Work task: Starting with the line that has "Give feedback (147, 2498)" in the records below and stopping after the line that has "Series (266, 33)", output every line exactly and nothing else; skip pictures.

Stored items
.....

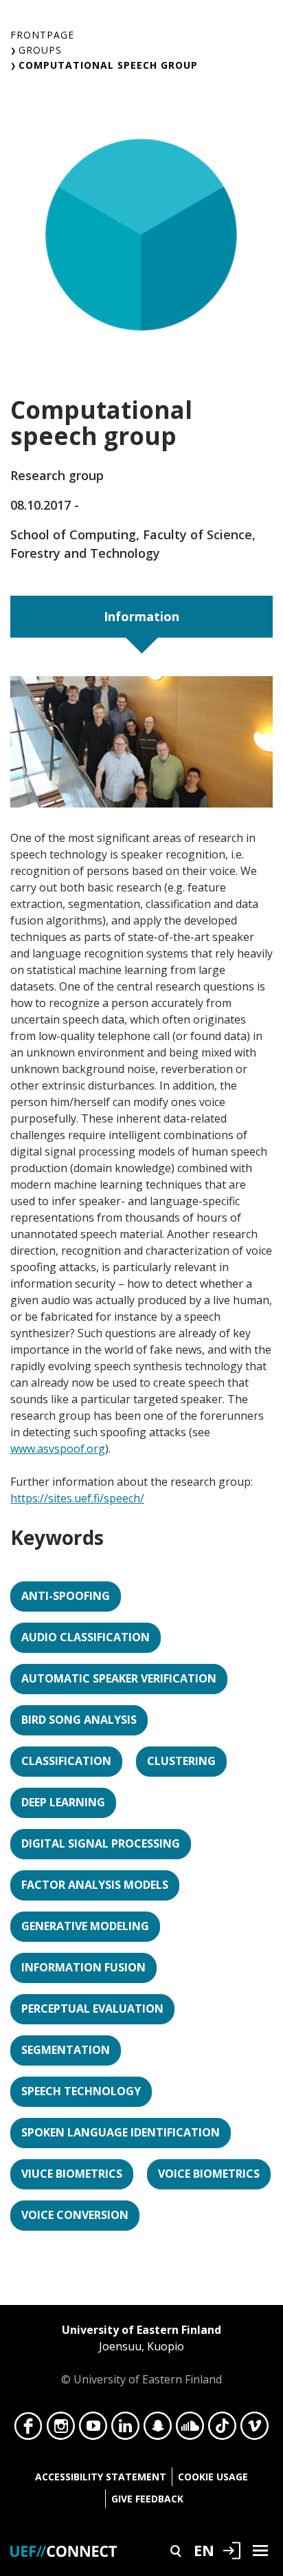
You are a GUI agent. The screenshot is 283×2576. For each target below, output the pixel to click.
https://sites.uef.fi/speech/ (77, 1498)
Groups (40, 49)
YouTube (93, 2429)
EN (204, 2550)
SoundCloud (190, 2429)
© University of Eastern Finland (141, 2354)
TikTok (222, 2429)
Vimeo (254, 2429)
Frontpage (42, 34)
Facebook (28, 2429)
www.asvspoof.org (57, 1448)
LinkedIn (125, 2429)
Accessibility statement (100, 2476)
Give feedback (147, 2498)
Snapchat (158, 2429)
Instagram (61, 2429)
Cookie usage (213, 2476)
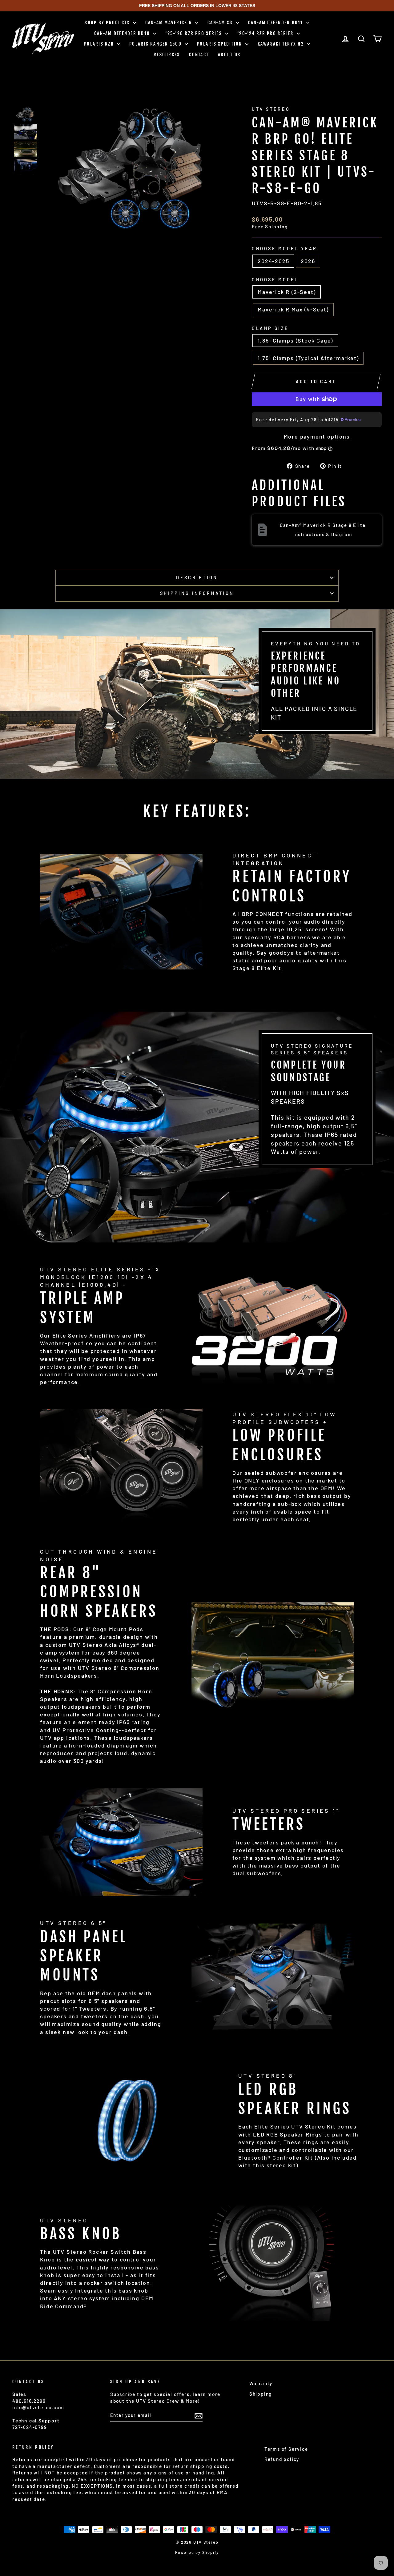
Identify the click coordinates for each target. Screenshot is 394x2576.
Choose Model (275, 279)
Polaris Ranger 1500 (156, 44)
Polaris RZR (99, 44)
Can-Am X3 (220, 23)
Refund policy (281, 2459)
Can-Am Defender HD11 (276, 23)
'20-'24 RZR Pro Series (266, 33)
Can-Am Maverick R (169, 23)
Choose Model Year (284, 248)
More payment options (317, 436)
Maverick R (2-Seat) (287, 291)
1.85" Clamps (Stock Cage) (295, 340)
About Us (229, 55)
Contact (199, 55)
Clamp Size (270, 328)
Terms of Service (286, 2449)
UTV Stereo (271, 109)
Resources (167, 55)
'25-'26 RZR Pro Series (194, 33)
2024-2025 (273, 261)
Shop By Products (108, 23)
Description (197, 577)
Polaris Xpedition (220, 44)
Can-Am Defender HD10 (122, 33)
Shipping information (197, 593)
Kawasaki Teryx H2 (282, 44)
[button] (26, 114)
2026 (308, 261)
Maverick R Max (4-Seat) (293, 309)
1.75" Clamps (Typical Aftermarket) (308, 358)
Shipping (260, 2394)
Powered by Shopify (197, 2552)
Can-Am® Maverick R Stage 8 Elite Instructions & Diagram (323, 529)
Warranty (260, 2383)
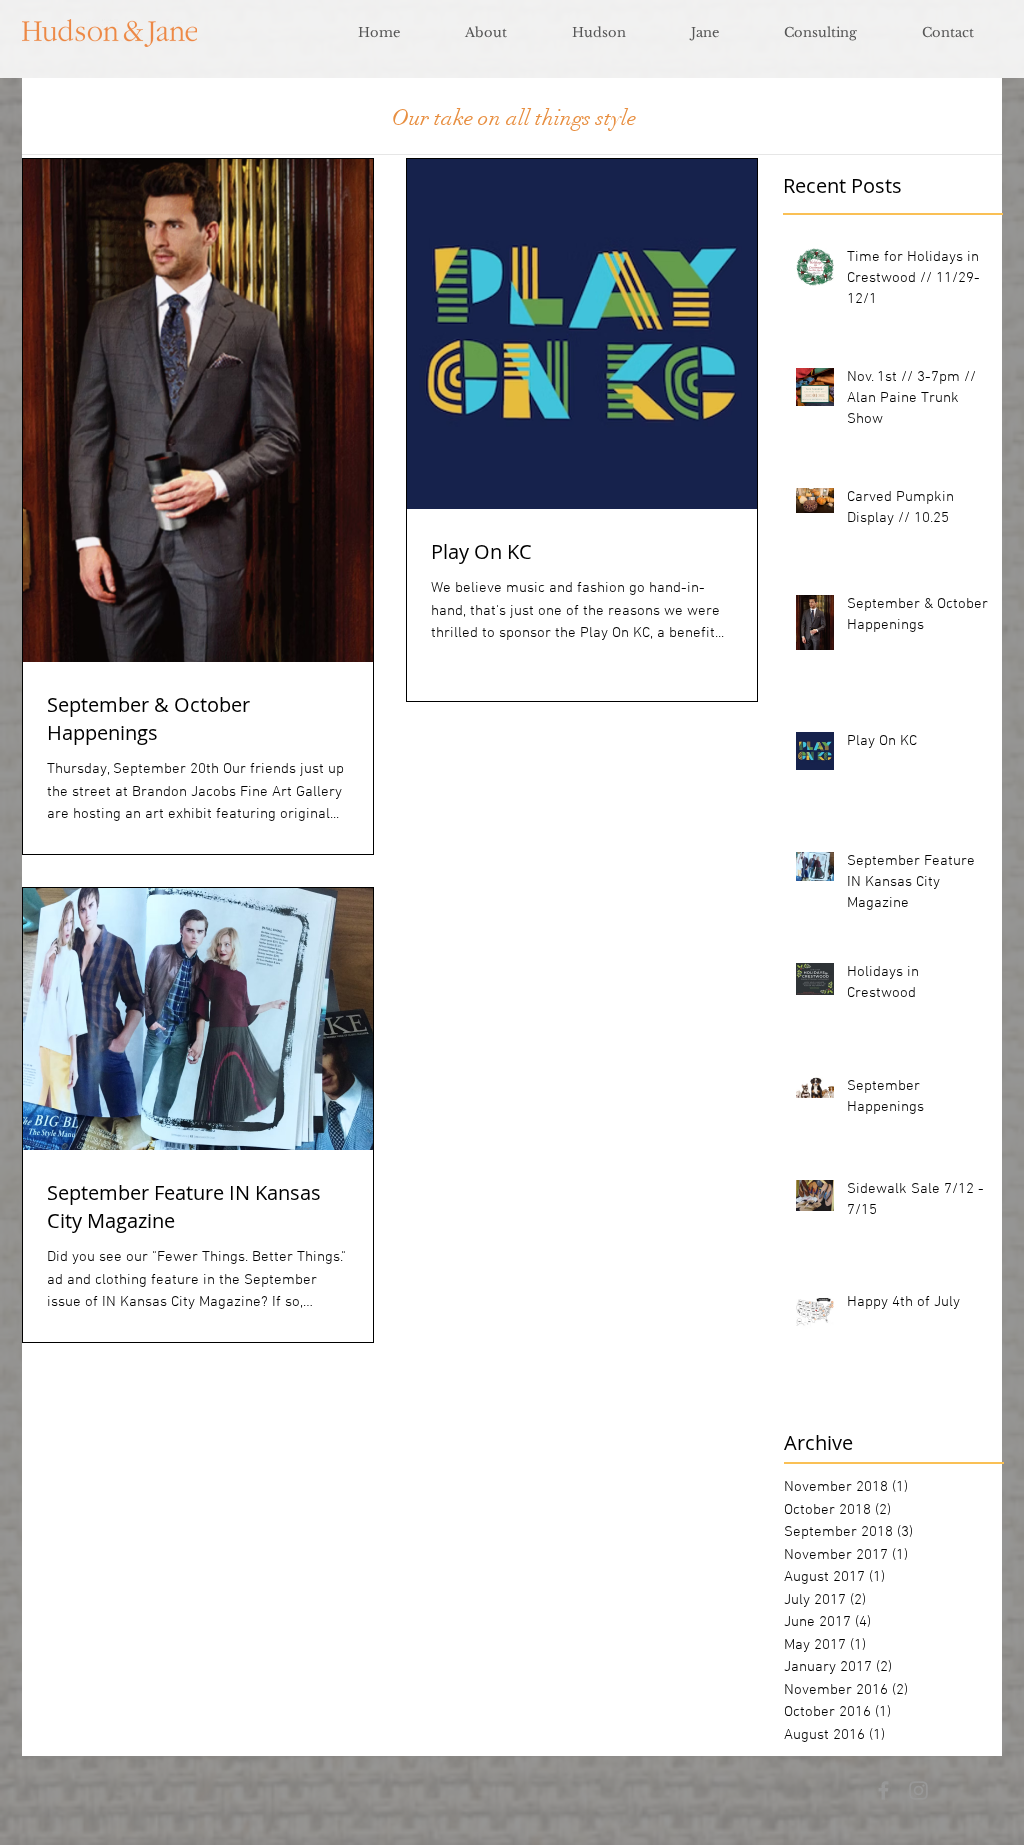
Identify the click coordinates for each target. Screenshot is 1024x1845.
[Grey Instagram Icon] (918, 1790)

.....

Answer:
Give feedback (147, 2498)
Snapchat (158, 2429)
Instagram (61, 2429)
Cookie usage (213, 2476)
Identify the click coordinates for each target. Screenshot is 394x2576.
Choose Model (275, 279)
Polaris Ranger 1500 (156, 44)
Polaris RZR (99, 44)
Can-Am X3 (220, 23)
Refund policy (281, 2459)
Can-Am Defender HD11 (276, 23)
'20-'24 RZR Pro Series (266, 33)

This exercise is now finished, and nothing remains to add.